Consider the scare stories from the Daily Mail and Mail on Sunday, which automatically assume that all halal meat derives from the traditional, non-stunned method of slaughter. What drove both papers’ coverage of the story? Are we seriously expected to believe that either the Mail or the Mail on Sunday gives a damn about animal rights? I struggle to recall the last occasion on which either tabloid splashed on the abuse or neglect of animals. More often than not, Mail columnists reserve rather harsh words (“deranged fanatics”, to quote Richard Littlejohn) for animal rights activists.
Crucially, if the hysteria over halal meat in Britain isn’t the product of Islamophobia, how do halal-obsessed politicians and journalists explain their silence on the subject of kosher meat? The 2003 Farm Animal Welfare Council report condemned both halal and kosher methods of slaughter. Yet, for instance, the Mail on Sunday, despite referring to “ritually slaughtered meat” in the headline of its “Britain goes halal . . .” report, went on to discuss only halal meat for the first 24 paragraphs of the piece before mentioning kosher meat – in passing – in the 25th paragraph.

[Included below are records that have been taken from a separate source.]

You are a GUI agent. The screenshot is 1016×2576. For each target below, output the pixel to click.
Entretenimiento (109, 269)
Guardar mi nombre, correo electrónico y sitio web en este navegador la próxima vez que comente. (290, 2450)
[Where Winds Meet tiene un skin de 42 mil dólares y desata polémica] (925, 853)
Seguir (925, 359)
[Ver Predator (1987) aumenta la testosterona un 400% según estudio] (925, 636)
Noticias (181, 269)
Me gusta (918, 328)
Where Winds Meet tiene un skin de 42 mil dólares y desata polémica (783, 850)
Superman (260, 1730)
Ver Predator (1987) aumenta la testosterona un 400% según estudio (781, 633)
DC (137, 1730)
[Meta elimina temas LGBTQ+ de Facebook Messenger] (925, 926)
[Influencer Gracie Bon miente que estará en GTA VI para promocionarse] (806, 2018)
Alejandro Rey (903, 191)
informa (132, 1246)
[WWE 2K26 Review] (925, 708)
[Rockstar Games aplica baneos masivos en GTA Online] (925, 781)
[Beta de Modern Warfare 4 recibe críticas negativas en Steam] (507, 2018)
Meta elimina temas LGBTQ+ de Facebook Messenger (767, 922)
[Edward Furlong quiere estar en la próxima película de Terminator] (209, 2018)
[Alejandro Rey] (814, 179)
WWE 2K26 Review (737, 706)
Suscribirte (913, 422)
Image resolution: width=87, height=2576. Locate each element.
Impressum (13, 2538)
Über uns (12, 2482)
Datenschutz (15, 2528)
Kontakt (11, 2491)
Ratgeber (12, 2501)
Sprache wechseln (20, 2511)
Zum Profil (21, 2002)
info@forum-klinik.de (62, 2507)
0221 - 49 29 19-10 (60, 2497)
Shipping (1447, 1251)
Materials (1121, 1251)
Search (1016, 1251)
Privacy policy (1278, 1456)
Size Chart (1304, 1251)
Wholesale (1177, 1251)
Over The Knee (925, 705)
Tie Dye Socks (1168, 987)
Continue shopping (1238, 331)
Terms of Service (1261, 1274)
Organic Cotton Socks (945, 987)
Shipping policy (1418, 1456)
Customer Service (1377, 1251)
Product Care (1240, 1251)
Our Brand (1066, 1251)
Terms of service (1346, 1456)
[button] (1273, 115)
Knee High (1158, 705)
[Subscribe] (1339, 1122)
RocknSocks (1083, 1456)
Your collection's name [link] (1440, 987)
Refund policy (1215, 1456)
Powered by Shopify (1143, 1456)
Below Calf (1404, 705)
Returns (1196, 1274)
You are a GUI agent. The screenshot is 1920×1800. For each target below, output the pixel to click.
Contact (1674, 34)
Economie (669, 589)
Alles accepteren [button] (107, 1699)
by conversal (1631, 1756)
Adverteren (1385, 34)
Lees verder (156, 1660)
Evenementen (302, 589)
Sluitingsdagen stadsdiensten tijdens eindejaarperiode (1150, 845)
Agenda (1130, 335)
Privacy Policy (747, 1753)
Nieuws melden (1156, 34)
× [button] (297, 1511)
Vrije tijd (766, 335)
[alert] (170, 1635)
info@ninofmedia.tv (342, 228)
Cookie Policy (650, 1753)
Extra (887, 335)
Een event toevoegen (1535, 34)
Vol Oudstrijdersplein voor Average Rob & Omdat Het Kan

The truth is that halal has become a proxy for much deeper fears and concerns about the presence of a growing and vocal Muslim population in our midst. “It’s being used as a political issue, especially by xenophobic and Islamophobic folks, to whip up a backlash against ‘the other’,” Regenstein says.
To pretend otherwise is naive, if not disingenuous. If this was a debate about animal welfare, it would be about all forms of slaughter; if it was a debate about ritual slaughter, it would address kosher, and not just halal, meat.
“Why only pick on halal?” It’s an important question in need of an urgent answer.